Written problem:
Count the lines in the data below that contain the string "should", treating uppercase and lowercase as different. Give only the number.

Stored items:
>> Start
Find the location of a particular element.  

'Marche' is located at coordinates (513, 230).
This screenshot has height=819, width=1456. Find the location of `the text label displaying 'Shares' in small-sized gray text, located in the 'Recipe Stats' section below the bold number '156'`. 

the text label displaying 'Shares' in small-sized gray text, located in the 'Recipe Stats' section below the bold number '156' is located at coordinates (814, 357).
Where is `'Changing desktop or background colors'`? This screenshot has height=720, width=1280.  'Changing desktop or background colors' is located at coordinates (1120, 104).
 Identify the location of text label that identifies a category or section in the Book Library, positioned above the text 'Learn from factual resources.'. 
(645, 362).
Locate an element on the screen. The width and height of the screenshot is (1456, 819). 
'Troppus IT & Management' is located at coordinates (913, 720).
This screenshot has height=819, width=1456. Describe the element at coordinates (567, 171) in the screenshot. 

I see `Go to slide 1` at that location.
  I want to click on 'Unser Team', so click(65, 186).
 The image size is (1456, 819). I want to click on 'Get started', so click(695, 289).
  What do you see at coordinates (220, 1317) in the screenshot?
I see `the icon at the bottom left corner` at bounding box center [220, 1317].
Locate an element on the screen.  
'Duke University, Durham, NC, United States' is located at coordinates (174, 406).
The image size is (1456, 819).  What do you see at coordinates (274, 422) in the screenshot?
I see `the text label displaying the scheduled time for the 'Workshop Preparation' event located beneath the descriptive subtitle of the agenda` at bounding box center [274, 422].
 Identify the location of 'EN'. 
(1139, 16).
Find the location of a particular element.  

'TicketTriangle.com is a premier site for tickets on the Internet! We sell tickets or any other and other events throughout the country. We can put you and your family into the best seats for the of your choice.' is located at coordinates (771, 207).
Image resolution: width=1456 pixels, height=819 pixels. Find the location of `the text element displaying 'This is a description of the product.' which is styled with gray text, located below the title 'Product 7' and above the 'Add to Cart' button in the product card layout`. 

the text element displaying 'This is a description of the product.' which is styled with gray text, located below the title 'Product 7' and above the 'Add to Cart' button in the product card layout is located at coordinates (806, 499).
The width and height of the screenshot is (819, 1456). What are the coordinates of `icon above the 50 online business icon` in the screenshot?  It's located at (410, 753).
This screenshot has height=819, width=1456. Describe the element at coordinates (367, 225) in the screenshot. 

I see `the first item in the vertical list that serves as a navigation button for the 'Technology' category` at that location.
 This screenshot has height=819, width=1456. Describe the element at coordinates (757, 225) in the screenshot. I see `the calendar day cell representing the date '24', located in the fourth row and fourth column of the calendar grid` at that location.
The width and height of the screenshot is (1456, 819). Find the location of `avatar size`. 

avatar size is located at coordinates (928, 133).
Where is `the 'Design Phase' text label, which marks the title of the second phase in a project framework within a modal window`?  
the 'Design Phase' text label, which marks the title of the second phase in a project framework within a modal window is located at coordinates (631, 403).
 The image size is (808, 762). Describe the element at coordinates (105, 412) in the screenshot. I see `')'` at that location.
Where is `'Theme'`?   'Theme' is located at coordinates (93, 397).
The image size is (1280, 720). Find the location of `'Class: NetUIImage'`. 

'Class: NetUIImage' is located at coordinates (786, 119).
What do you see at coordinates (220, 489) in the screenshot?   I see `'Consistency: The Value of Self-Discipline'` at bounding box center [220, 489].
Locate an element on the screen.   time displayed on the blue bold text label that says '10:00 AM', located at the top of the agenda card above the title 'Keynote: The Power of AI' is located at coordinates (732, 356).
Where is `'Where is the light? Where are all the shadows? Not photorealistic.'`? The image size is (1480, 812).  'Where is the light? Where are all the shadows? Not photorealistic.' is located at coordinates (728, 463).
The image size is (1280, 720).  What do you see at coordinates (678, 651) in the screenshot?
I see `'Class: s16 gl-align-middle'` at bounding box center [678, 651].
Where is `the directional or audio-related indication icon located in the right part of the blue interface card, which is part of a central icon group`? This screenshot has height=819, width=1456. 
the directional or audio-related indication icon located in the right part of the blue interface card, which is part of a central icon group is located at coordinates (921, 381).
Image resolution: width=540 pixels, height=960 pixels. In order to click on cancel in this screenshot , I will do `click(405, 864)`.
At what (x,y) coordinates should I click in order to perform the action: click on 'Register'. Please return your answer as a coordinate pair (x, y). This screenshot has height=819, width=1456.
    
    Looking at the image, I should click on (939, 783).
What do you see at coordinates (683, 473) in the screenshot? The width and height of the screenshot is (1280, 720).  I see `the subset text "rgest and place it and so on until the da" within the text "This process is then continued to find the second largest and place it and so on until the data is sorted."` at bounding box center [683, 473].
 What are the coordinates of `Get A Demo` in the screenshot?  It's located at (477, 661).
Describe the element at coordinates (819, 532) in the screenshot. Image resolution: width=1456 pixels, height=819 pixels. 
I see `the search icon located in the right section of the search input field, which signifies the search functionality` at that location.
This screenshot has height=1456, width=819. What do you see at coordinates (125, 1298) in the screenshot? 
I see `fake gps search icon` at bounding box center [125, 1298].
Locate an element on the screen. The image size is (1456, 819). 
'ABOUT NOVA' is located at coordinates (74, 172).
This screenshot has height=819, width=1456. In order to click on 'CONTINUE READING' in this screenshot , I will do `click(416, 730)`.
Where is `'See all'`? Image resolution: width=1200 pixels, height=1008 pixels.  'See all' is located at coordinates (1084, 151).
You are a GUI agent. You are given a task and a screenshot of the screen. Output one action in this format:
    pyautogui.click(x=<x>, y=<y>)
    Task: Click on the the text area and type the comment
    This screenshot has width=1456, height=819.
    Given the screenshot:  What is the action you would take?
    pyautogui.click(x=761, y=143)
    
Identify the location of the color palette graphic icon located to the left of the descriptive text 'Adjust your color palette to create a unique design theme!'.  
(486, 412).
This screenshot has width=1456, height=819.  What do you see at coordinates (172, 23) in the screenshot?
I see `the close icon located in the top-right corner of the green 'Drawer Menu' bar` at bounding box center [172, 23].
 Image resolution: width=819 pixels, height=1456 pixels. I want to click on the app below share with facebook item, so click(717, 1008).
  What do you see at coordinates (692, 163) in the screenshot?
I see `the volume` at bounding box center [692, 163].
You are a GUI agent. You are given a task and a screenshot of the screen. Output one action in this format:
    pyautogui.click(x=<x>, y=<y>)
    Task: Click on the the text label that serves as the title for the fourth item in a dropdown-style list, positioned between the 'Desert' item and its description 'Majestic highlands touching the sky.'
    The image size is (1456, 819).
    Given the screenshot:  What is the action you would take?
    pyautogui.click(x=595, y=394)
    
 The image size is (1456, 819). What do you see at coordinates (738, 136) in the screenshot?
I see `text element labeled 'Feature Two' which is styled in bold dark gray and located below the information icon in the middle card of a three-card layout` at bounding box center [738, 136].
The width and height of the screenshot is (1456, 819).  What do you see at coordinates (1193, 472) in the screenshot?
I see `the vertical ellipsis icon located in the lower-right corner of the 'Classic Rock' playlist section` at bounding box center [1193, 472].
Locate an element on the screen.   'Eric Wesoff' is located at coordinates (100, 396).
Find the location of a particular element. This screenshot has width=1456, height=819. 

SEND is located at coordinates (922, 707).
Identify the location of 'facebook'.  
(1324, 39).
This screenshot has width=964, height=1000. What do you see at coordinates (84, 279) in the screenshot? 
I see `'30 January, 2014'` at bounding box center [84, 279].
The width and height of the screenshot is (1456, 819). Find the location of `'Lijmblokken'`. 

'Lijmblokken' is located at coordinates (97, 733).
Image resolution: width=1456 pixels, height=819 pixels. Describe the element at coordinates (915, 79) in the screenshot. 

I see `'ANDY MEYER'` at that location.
>> End
Full output:
2